Le misure legislative non vanno neanche sottovalutate nella loro portata, sulla lunga distanza i cambiamenti normativi diventano cambiamenti culturali. Intervenire sul sistema penitenziario con una certa prospettiva, anche se con scarsa efficacia nel breve termine, incide sulla cultura degli operatori e su quanto la magistratura di sorveglianza si sente legittimata a concedere le misure alternative. Ne è stato un esempio la vicenda della giustizia minorile, e lo vediamo anche oggi quanto un messaggio di necessità possa incidere sulla realtà dei tribunali e dell’opinione pubblica.
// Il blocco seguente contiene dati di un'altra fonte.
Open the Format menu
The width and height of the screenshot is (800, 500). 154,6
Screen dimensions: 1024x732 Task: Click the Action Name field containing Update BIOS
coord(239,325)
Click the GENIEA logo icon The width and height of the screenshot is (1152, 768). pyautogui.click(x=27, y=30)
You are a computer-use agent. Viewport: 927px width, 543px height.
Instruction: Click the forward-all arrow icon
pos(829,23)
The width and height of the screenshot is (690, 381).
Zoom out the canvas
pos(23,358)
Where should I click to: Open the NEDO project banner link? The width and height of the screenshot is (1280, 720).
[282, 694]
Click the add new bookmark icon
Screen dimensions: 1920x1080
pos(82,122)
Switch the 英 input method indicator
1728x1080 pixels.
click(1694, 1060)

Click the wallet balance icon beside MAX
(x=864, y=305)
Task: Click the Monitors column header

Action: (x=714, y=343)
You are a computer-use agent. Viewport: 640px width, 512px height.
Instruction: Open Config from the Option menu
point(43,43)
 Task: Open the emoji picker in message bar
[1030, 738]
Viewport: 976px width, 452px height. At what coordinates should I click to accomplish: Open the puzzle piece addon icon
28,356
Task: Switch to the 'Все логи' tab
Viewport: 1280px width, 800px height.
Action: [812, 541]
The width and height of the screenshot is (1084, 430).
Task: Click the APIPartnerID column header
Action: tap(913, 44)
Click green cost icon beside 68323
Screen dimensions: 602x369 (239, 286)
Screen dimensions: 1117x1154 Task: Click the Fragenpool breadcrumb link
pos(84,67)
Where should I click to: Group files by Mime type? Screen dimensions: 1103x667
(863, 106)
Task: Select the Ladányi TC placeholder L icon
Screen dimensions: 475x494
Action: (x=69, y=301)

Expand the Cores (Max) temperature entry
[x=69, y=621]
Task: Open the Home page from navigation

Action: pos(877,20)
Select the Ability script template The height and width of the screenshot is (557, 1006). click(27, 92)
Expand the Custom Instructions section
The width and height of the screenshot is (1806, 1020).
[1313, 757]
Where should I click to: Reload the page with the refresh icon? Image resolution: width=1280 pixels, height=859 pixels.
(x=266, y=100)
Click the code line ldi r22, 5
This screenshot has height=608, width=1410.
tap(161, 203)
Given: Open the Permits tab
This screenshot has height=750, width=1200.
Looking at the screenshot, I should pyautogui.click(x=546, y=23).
In questo quindi possiamo sperare: l’emergenza che oggi viviamo non ha portato grandi innovazioni legislative, ma la magistratura ha mostrato di saper cambiare atteggiamento in modo efficace, e forse anche la popolazione sta cambiando la percezione che ha degli istituti di pena. Allora vale la pena riportare alla luce la questione carceri nella sua complessità e andare a fondo sulle falle del nostro sistema, e su un modo diverso di concepire la pena, che possa addirittura non essere la detenzione. Vale la pena capire quali atteggiamenti delle istituzioni hanno permesso che si creasse una tale distanza dal modello che la costituzione dipinge. Vale la pena, per questo Scomodo ha deciso di dedicare l’intera sezione del “focus” di questo mese al grande dimenticato: il carcere.